AMY GOODMAN: Linda Katz and Jessica Rosenberg, members of the Park Slope Food Coop, speaking to Democracy Now! last night outside the Coop.

Well, today we’ll host a debate on the wider BDS movement, the call to boycott, divest from and sanction Israel. Dr. Mustafa Barghouti is joining us from Washington, D.C. He supports the movement. He’s a member of the Palestinian Parliament. He’s the secretary general of the Palestinian National Initiative. He was also a presidential candidate in the 2005 elections. Rabbi Arthur Waskow is opposed to BDS, founder and director of the Shalom Center in Philadelphia.

We welcome you both to Democracy Now! Professor Barghouti, why don’t you start off by explaining what BDS is and why you think this vote in Brooklyn, New York, is so important?

DR. MUSTAFA BARGHOUTI: Well, BDS is a part of a larger movement of nonviolent resistance in Palestine, civil resistance, very similar to the civil actions and civil activities that were led by Martin Luther King here in the United States against segregation, and very similar to what Gandhi led in India as a nonviolent resistance against foreign dependence of India. What we live in as Palestinians is a situation of apartheid and segregation and occupation that has become the longest in modern history, and this segregation is destroying our life.

The talks, the so-called peace talks, have become a peace process that is a substitute to peace. It’s not producing any results. It has become a cover for Israeli expansionist policy of settlement activity that is destroying the very last opportunity of two-state solution. And there can be no results of talks as long as there is no balance between the two sides, as this, there is no—as long as there is no change in the balance of power. And the whole nonviolent movement is about changing the balance, about producing a new situation which would allow a solution and allow peace to take place.

BDS—Boycott, Divestment, Sanction—campaign is one way of international solidarity with the Palestinian people, as was the case of BDS with the struggle of the people of South Africa against apartheid.
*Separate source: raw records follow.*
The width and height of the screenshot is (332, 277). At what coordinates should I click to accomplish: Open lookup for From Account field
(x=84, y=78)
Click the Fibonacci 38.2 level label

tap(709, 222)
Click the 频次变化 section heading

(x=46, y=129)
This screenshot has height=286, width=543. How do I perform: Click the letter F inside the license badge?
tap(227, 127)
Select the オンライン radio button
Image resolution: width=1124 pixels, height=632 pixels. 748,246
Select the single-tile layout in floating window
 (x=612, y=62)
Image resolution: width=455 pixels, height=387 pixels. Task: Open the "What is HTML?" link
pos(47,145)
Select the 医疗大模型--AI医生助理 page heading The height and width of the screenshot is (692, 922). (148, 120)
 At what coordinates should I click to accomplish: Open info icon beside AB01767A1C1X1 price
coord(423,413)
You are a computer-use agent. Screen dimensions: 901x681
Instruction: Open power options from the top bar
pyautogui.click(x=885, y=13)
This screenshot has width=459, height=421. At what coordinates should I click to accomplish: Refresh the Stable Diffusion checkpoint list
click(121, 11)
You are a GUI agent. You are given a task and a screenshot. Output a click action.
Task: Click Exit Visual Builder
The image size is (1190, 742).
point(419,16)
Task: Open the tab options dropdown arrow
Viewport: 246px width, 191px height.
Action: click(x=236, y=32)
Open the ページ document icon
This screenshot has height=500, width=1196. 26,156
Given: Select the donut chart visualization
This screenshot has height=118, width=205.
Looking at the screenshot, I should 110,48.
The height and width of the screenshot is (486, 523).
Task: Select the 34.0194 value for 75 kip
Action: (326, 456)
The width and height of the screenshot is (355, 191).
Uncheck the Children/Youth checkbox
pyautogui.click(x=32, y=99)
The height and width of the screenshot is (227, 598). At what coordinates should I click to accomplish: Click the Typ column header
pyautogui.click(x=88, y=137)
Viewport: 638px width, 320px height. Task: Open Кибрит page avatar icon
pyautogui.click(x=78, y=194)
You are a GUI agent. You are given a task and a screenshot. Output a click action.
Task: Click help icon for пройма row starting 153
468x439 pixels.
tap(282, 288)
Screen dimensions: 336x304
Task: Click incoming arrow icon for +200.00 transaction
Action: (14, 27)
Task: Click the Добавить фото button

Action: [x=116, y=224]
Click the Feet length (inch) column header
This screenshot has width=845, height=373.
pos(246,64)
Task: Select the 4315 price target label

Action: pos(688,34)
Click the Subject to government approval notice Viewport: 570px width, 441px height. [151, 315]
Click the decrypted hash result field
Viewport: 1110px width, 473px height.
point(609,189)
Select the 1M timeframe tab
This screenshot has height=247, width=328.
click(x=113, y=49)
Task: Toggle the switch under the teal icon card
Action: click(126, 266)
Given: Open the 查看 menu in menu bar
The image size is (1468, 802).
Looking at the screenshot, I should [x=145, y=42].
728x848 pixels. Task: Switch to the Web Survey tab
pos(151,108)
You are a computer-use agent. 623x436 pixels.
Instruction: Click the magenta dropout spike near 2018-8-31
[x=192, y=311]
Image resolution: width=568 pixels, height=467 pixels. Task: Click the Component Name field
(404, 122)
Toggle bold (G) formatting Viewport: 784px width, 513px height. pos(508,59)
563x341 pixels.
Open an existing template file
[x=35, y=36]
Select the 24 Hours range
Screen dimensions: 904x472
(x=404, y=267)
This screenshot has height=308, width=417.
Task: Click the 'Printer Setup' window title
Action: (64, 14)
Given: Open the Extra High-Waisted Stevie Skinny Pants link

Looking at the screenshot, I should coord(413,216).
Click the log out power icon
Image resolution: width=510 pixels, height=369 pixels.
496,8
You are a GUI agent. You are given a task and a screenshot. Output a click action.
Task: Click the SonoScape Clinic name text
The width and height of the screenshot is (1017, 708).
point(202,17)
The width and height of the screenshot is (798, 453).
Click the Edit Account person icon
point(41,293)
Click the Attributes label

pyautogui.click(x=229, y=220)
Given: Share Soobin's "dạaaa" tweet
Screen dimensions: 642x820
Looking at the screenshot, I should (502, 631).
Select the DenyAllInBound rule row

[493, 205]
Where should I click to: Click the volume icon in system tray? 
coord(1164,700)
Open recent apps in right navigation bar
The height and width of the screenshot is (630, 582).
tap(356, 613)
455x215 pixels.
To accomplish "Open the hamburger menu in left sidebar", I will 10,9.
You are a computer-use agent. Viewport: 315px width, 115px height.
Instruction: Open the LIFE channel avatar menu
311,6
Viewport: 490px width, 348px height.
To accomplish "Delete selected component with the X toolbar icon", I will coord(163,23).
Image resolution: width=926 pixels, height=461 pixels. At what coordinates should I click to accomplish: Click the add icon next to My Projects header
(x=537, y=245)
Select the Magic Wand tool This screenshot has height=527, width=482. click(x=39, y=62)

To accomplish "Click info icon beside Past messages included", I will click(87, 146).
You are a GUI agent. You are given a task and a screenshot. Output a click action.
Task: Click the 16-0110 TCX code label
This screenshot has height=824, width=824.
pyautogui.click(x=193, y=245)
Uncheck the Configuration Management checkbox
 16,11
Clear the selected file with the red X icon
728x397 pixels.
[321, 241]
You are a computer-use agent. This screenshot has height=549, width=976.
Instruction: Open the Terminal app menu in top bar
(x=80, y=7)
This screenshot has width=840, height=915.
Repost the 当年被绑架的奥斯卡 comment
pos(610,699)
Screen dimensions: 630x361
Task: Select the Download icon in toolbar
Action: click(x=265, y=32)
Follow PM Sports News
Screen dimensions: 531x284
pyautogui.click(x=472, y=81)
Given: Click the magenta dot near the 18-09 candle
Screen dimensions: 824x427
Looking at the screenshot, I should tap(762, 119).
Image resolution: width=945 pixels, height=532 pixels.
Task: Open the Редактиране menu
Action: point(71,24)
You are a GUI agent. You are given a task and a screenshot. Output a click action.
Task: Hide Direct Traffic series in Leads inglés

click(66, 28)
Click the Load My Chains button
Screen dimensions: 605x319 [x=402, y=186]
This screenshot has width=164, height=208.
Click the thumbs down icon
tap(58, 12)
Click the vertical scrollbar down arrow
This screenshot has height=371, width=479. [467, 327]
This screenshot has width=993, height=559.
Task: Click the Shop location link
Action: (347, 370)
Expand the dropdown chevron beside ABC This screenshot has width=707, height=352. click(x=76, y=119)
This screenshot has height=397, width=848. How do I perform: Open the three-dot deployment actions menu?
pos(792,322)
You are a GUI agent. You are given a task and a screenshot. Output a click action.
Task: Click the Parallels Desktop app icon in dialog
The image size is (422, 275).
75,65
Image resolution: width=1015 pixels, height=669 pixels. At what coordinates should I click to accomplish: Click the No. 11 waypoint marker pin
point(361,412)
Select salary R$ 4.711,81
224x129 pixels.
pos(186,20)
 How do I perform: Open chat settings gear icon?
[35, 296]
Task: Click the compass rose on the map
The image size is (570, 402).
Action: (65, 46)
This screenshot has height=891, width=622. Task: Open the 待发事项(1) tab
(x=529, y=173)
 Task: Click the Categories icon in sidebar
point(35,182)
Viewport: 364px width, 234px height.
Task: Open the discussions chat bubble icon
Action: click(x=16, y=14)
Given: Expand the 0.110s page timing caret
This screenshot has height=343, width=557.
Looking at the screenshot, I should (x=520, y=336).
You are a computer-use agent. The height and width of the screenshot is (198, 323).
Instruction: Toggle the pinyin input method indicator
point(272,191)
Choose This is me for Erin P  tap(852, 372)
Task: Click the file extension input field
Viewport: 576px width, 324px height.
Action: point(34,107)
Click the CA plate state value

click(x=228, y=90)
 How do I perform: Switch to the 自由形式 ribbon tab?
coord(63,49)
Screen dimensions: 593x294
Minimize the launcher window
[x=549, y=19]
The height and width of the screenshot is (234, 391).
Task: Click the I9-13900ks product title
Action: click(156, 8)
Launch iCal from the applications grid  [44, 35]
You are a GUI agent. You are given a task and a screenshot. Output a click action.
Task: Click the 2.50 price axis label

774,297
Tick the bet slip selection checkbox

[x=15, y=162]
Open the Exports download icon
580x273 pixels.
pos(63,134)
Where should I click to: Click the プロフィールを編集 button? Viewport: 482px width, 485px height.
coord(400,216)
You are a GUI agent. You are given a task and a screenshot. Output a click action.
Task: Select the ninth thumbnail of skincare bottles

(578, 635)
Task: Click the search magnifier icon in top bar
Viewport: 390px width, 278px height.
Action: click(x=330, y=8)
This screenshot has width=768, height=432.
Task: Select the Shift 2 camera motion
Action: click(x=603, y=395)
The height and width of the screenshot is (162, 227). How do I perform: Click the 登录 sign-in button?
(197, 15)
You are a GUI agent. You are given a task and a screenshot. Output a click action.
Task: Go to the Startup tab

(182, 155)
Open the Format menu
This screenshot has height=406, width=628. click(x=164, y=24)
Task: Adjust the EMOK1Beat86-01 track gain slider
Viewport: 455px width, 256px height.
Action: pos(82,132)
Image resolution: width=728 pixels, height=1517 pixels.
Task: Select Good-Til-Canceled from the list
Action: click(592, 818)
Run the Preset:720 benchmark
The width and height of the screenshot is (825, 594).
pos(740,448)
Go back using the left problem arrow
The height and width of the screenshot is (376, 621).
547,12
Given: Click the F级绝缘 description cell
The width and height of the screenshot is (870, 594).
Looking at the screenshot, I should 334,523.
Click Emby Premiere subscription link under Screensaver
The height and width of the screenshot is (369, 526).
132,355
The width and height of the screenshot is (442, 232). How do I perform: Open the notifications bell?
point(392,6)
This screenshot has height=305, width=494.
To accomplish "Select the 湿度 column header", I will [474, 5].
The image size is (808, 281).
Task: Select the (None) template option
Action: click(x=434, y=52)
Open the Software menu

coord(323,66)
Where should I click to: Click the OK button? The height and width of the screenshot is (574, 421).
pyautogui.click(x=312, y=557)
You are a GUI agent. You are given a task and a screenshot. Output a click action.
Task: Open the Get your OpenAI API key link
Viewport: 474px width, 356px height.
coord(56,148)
It’s nonviolent. It’s peaceful. It’s not against Israelis as Israelis; it’s against Israeli occupation, against Israeli apartheid and against Israeli segregation. At the end of the day, we believe this campaign is for the sake of both Palestinians and Israelis, because it would help us liberate ourselves from the last segregation and occupation system in the world. And it would help liberate the Israelis from the last colonial settler system in modern history. Without Palestinians being free, Israelis themselves will not be free. And that’s why a BDS movement in a place like the United States can help also change the United States’ policy, as has happened in the case of the struggle of the people of South Africa against apartheid system.

AMY GOODMAN: Rabbi Arthur Waskow, founder and director of the Shalom Center in Philadelphia, why are you opposed to BDS?

RABBI ARTHUR WASKOW: First, Amy, let me say, shalomsalaam, peace, to you, to Dr. Barghouti. And I want to say, Dr. Barghouti—

DR. MUSTAFA BARGHOUTI: Shalom to you, too.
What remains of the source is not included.